Thierry Douki & Jean-Luc Ravanat

Numerous compounds exhibit electrophilic properties and react with biomolecules through the formation of covalent and stable bonds. These modifications lead to deleterious cellular responses. They are involved in the effects of pollution and many organic compounds. Electrophilic and alkylating drugs are also used to kill tumor cells. DNA is one of the cellular targets of electrophilic chemicals and the resulting damaged are known as DNA adducts. Although the phosphodiester bonds can be affected, the vast majority of the DNA adducts involve the bases. The heterocyclic nitrogen atoms as well as the exocyclic amino and carbonyl groups are involved in the formation of adducts. Some of them result from the creation of carbon-carbon bonds. The chemical structure of the adduct depends on the nature of the electrophile species. Soft electrophiles react preferentially with the exocyclic amino groups while harder reagents add to the heterocyclic imine or the exocyclic carbonyls. This diversity in terms of chemical reactivity has major impact on the biological consequences of the adducts. Indeed, their mutational properties are different whether one part of a base is affected or the other. In addition, the four DNA bases are not equally affected by different electrophiles. The expertise of CIBEST in structure identification and analytical chemistry (HPLC-MS/MS) allows us to precisely describe the distribution of the different types of DNA adducts.

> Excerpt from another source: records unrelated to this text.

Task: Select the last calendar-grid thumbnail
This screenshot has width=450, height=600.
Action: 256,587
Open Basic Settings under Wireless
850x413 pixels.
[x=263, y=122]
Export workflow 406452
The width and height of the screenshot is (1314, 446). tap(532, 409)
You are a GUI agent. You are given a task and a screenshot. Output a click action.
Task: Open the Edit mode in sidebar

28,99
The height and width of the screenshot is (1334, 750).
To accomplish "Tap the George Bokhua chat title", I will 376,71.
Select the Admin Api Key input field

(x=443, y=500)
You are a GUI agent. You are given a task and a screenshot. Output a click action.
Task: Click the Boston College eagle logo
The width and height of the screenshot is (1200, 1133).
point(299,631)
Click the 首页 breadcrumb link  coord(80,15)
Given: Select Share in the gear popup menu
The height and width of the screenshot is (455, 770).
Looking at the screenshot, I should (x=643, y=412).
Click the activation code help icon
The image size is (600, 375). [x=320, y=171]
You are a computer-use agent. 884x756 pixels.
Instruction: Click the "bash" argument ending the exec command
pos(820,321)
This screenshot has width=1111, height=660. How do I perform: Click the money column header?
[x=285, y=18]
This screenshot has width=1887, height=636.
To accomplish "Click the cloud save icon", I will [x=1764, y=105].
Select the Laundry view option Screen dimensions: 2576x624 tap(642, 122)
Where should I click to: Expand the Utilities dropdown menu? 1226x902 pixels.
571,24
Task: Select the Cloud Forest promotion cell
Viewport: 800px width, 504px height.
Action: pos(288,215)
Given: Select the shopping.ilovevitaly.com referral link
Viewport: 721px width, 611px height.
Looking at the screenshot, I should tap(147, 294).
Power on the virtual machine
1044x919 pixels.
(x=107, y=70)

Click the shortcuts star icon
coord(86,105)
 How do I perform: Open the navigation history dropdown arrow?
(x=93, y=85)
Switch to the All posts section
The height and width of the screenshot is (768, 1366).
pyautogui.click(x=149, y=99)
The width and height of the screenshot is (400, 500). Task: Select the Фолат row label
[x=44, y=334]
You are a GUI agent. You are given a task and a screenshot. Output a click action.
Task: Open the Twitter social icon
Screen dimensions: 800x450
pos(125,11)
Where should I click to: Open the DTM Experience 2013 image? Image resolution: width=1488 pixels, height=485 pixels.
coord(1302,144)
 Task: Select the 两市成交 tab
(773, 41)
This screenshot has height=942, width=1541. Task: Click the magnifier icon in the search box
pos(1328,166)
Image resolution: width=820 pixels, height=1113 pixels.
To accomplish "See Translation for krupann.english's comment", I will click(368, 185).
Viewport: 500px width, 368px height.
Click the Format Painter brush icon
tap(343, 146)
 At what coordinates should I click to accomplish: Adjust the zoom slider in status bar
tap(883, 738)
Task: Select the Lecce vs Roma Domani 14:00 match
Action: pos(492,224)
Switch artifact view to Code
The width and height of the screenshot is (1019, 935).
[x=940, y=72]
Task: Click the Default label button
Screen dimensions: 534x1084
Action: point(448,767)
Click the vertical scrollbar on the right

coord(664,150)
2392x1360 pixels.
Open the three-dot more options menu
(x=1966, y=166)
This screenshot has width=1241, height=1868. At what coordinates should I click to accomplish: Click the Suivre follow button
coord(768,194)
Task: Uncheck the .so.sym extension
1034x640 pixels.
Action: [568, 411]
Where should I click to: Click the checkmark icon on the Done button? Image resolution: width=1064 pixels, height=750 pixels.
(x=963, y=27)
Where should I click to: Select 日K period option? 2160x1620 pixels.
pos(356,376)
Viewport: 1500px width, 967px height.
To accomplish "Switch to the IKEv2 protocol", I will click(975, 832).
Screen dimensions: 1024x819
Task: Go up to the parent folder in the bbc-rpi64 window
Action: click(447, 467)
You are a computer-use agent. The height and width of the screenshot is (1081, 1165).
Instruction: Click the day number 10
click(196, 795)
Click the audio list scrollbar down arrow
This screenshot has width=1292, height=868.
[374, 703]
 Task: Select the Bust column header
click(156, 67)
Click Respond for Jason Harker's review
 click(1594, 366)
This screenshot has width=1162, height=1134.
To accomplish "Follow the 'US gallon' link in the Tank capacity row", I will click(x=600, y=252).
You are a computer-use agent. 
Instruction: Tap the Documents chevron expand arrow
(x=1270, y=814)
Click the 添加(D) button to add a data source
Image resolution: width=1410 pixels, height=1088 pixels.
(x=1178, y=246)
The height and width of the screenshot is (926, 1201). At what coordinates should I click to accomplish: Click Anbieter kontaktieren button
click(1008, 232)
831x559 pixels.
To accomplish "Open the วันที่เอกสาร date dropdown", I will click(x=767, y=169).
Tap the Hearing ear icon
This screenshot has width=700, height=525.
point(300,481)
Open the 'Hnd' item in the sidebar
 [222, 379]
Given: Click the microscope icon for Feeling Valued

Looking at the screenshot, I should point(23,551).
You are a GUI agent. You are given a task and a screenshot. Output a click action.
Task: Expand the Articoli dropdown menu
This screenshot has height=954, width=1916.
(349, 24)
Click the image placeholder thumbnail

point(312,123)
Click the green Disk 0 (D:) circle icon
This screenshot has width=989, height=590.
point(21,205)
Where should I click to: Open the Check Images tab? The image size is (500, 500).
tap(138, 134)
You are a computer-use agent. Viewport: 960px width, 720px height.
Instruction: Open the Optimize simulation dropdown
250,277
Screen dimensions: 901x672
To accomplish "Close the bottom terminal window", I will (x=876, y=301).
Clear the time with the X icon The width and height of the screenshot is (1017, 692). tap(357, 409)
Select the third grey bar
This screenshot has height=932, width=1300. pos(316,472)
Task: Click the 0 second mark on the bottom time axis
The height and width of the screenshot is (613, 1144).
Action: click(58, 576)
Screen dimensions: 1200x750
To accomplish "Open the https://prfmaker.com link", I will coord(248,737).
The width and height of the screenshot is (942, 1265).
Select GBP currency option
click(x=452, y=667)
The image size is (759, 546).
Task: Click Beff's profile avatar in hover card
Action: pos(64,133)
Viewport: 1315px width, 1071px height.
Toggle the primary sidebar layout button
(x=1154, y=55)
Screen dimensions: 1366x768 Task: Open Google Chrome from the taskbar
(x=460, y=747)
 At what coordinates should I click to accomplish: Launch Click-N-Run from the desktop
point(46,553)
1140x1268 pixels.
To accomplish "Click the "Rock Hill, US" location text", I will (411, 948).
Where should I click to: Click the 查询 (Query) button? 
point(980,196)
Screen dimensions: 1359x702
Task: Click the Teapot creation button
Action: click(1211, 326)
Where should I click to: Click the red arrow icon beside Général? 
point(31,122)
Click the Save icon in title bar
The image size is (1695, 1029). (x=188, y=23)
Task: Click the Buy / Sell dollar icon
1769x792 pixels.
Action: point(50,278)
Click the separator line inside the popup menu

The DNA adducts-generating compounds can be classified in two types. Some chemicals are directly reactive with DNA while others require metabolic activation. In the last case, metabolites rather than the parent molecule are thus the damaging agent. This is typically true for polycyclic aromatic hydrocarbons (PAH) extensively studied at CIBEST. When entering cells, PAHs like benzo[a]pyrene are metabolized by numerous enzymes such as cytochrome P450 oxygenases. In the case of B[a]P, the most carcinogenic metabolite has been shown to be a diol epoxide that preferentially adds to the exocyclic amino groups of guanine. In the studies of the genotoxic action of PAHs, CIBEST combines the quantification of the expression of CYP genes by RT-PCR with HPLC-MS/MS measurement of the level of DNA adducts. Measurement of the activity of CYP450 provides additional information. This combined approach yielded relevant information on the effects of realistic mixtures in cultured hepatocytes or human skin explants. The results show that synergistic and inhibitory effects are frequent in mixtures and difficult to predict. We also studied combination of PAH with sunlight. Again, modulation of metabolism by this physical agent drastically changed the extent of DNA damage.


Other genotoxic agents react without metabolic activation. A classic example is the alkylating agents, which add simple alkyl chains, or some of their substituted derivatives, to DNA bases. These reagents are mostly hard electrophile and react at position N7 on purine rings of guanine and adenine, and on the carbonyl group of guanine. Alkylation at position N7 induces a weakening of the bond between the base and sugar phosphate backbone. This facilitates the hydrolytic cleavage of the bond and the formation of an abasic site. Under some conditions, like those in the widely used Comet assay, this site is converted into a strand break. A typical alkylating agent is methyl methylsulfonate (MMS) often used as a positive control in genotoxicity assay. Sulfur mustard and its derivatives, which are extensively studied at CIBEST, belong to this family. Other DNA damaging molecules do not necessitate metabolic activation. A typical example is cisplatin, an anti-tumor drug. Work is done at CIBEST on the formation and the repair of its adducts in cells.